[[ Records for the exercise open ]]
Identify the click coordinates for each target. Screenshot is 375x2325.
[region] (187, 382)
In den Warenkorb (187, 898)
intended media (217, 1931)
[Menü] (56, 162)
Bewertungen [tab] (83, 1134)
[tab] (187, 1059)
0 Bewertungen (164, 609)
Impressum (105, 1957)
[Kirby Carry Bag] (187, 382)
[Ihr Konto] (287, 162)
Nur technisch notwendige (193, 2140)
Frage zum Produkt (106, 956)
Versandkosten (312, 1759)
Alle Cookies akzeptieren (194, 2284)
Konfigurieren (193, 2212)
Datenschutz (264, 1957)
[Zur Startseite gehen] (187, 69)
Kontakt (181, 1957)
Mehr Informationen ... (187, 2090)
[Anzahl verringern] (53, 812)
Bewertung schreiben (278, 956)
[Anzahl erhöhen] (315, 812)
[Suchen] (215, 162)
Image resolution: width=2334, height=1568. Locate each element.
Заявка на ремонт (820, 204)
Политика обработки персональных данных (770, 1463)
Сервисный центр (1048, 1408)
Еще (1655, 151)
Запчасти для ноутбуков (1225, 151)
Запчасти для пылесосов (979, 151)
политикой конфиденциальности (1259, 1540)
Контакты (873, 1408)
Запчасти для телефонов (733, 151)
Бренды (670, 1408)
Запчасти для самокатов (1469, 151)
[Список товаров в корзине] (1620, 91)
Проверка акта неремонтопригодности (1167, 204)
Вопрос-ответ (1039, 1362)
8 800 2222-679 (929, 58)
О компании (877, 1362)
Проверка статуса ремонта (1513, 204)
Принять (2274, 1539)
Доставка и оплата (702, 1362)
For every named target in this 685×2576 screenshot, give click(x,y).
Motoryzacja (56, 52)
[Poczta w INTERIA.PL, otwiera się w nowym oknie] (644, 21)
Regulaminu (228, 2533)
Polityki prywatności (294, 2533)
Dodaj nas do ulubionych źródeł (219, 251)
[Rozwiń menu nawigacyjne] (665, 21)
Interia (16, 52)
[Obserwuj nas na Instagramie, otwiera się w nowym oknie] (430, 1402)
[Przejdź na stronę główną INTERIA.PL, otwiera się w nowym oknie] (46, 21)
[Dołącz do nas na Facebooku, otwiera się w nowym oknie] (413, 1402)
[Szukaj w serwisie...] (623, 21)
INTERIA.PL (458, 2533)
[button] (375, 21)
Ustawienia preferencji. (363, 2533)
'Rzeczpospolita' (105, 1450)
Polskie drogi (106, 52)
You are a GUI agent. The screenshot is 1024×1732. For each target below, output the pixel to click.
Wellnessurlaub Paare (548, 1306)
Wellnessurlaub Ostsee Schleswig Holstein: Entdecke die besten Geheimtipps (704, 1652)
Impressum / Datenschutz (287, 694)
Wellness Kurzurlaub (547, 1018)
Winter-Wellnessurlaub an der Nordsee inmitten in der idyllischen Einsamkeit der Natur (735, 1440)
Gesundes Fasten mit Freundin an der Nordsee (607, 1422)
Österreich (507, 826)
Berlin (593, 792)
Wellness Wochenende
[[ Records for the exercise closed ]]
**Exercise aim**
Transcribe the listing above in full, so that every line matches exactly.

**Written response**
Identify the click coordinates for each target. Screenshot is 375x2325.
[region] (187, 382)
In den Warenkorb (187, 898)
intended media (217, 1931)
[Menü] (56, 162)
Bewertungen [tab] (83, 1134)
[tab] (187, 1059)
0 Bewertungen (164, 609)
Impressum (105, 1957)
[Kirby Carry Bag] (187, 382)
[Ihr Konto] (287, 162)
Nur technisch notwendige (193, 2140)
Frage zum Produkt (106, 956)
Versandkosten (312, 1759)
Alle Cookies akzeptieren (194, 2284)
Konfigurieren (193, 2212)
Datenschutz (264, 1957)
[Zur Startseite gehen] (187, 69)
Kontakt (181, 1957)
Mehr Informationen ... (187, 2090)
[Anzahl verringern] (53, 812)
Bewertung schreiben (278, 956)
[Anzahl erhöhen] (315, 812)
[Suchen] (215, 162)
Image resolution: width=2334, height=1568. Locate each element.
Заявка на ремонт (820, 204)
Политика обработки персональных данных (770, 1463)
Сервисный центр (1048, 1408)
Еще (1655, 151)
Запчасти для ноутбуков (1225, 151)
Запчасти для пылесосов (979, 151)
политикой конфиденциальности (1259, 1540)
Контакты (873, 1408)
Запчасти для телефонов (733, 151)
Бренды (670, 1408)
Запчасти для самокатов (1469, 151)
[Список товаров в корзине] (1620, 91)
Проверка акта неремонтопригодности (1167, 204)
Вопрос-ответ (1039, 1362)
8 800 2222-679 (929, 58)
О компании (877, 1362)
Проверка статуса ремонта (1513, 204)
Принять (2274, 1539)
Доставка и оплата (702, 1362)
For every named target in this 685×2576 screenshot, give click(x,y).
Motoryzacja (56, 52)
[Poczta w INTERIA.PL, otwiera się w nowym oknie] (644, 21)
Regulaminu (228, 2533)
Polityki prywatności (294, 2533)
Dodaj nas do ulubionych źródeł (219, 251)
[Rozwiń menu nawigacyjne] (665, 21)
Interia (16, 52)
[Obserwuj nas na Instagramie, otwiera się w nowym oknie] (430, 1402)
[Przejdź na stronę główną INTERIA.PL, otwiera się w nowym oknie] (46, 21)
[Dołącz do nas na Facebooku, otwiera się w nowym oknie] (413, 1402)
[Szukaj w serwisie...] (623, 21)
INTERIA.PL (458, 2533)
[button] (375, 21)
Ustawienia preferencji. (363, 2533)
'Rzeczpospolita' (105, 1450)
Polskie drogi (106, 52)
You are a GUI agent. The screenshot is 1024×1732. For each target below, output the pixel to click.
Wellnessurlaub Paare (548, 1306)
Wellnessurlaub Ostsee Schleswig Holstein: Entdecke die besten Geheimtipps (704, 1652)
Impressum / Datenschutz (287, 694)
Wellness Kurzurlaub (547, 1018)
Winter-Wellnessurlaub an der Nordsee inmitten in der idyllischen Einsamkeit der Natur (735, 1440)
Gesundes Fasten mit Freundin an der Nordsee (607, 1422)
Österreich (507, 826)
Berlin (593, 792)
Wellness Wochenende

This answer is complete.